To do » Arrange every line of the entries below as a Markdown table with the columns No. and Line, numbering the rows in order and omitting blank lines.

____ Available records

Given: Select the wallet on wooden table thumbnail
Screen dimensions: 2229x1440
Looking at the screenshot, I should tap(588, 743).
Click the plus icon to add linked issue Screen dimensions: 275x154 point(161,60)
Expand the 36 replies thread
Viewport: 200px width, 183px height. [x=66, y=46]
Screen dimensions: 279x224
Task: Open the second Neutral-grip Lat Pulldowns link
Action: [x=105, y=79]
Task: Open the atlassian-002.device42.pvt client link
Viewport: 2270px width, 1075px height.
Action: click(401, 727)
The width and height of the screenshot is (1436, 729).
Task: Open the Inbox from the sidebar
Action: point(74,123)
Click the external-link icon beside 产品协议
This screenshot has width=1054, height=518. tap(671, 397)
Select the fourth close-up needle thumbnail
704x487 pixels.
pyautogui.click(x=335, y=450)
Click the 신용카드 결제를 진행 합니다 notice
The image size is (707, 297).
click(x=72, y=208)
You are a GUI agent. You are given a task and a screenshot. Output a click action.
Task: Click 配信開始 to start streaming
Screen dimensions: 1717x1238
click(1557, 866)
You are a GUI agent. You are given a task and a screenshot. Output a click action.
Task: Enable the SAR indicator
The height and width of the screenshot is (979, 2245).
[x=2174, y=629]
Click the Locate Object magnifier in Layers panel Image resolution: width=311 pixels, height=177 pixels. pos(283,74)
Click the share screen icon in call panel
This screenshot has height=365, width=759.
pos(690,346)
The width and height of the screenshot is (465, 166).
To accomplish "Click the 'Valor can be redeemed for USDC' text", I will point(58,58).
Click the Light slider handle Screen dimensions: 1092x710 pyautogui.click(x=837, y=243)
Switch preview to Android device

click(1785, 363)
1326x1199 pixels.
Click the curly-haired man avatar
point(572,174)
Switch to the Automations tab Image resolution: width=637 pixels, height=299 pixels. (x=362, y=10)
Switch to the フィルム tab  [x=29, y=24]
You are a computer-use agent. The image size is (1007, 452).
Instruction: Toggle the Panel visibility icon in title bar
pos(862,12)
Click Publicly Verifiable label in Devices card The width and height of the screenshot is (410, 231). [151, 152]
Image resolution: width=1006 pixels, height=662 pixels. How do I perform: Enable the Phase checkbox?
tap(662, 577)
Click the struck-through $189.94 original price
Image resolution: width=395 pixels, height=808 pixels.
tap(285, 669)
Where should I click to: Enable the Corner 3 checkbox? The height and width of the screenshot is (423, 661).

________

Full answer »
| No. | Line |
|---|---|
| 1 | Given: Select the wallet on wooden table thumbnail |
| 2 | Screen dimensions: 2229x1440 |
| 3 | Looking at the screenshot, I should tap(588, 743). |
| 4 | Click the plus icon to add linked issue Screen dimensions: 275x154 point(161,60) |
| 5 | Expand the 36 replies thread |
| 6 | Viewport: 200px width, 183px height. [x=66, y=46] |
| 7 | Screen dimensions: 279x224 |
| 8 | Task: Open the second Neutral-grip Lat Pulldowns link |
| 9 | Action: [x=105, y=79] |
| 10 | Task: Open the atlassian-002.device42.pvt client link |
| 11 | Viewport: 2270px width, 1075px height. |
| 12 | Action: click(401, 727) |
| 13 | The width and height of the screenshot is (1436, 729). |
| 14 | Task: Open the Inbox from the sidebar |
| 15 | Action: point(74,123) |
| 16 | Click the external-link icon beside 产品协议 |
| 17 | This screenshot has width=1054, height=518. tap(671, 397) |
| 18 | Select the fourth close-up needle thumbnail |
| 19 | 704x487 pixels. |
| 20 | pyautogui.click(x=335, y=450) |
| 21 | Click the 신용카드 결제를 진행 합니다 notice |
| 22 | The image size is (707, 297). |
| 23 | click(x=72, y=208) |
| 24 | You are a GUI agent. You are given a task and a screenshot. Output a click action. |
| 25 | Task: Click 配信開始 to start streaming |
| 26 | Screen dimensions: 1717x1238 |
| 27 | click(1557, 866) |
| 28 | You are a GUI agent. You are given a task and a screenshot. Output a click action. |
| 29 | Task: Enable the SAR indicator |
| 30 | The height and width of the screenshot is (979, 2245). |
| 31 | [x=2174, y=629] |
| 32 | Click the Locate Object magnifier in Layers panel Image resolution: width=311 pixels, height=177 pixels. pos(283,74) |
| 33 | Click the share screen icon in call panel |
| 34 | This screenshot has height=365, width=759. |
| 35 | pos(690,346) |
| 36 | The width and height of the screenshot is (465, 166). |
| 37 | To accomplish "Click the 'Valor can be redeemed for USDC' text", I will point(58,58). |
| 38 | Click the Light slider handle Screen dimensions: 1092x710 pyautogui.click(x=837, y=243) |
| 39 | Switch preview to Android device |
| 40 | click(1785, 363) |
| 41 | 1326x1199 pixels. |
| 42 | Click the curly-haired man avatar |
| 43 | point(572,174) |
| 44 | Switch to the Automations tab Image resolution: width=637 pixels, height=299 pixels. (x=362, y=10) |
| 45 | Switch to the フィルム tab  [x=29, y=24] |
| 46 | You are a computer-use agent. The image size is (1007, 452). |
| 47 | Instruction: Toggle the Panel visibility icon in title bar |
| 48 | pos(862,12) |
| 49 | Click Publicly Verifiable label in Devices card The width and height of the screenshot is (410, 231). [151, 152] |
| 50 | Image resolution: width=1006 pixels, height=662 pixels. How do I perform: Enable the Phase checkbox? |
| 51 | tap(662, 577) |
| 52 | Click the struck-through $189.94 original price |
| 53 | Image resolution: width=395 pixels, height=808 pixels. |
| 54 | tap(285, 669) |
| 55 | Where should I click to: Enable the Corner 3 checkbox? The height and width of the screenshot is (423, 661). |